[Data on locating visible targets]

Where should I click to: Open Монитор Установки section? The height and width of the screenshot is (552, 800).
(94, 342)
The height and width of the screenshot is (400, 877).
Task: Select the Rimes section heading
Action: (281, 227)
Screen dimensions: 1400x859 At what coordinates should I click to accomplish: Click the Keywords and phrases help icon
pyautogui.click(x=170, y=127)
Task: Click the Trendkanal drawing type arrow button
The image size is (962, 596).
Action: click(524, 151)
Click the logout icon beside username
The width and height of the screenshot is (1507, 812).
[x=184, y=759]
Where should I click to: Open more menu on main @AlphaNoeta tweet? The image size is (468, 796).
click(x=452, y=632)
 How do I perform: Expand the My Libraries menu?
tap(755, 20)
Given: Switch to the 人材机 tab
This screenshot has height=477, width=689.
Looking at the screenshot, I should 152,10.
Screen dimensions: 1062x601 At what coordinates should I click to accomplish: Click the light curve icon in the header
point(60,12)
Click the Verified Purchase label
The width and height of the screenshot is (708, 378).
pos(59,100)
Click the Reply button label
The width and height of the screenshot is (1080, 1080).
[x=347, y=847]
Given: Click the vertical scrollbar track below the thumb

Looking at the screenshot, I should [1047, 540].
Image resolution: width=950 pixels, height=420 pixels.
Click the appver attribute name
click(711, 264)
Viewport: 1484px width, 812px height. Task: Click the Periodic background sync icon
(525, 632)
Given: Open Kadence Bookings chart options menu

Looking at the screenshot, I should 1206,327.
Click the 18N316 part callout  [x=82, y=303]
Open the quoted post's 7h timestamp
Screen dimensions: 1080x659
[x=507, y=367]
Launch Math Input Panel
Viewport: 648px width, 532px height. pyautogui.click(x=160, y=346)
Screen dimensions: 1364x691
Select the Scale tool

§ **Exercise goal**: Identify each line in the listing above that contains the word "section" and copy those lines.

§ **Written answer**:
Where should I click to: Open Монитор Установки section? The height and width of the screenshot is (552, 800).
Task: Select the Rimes section heading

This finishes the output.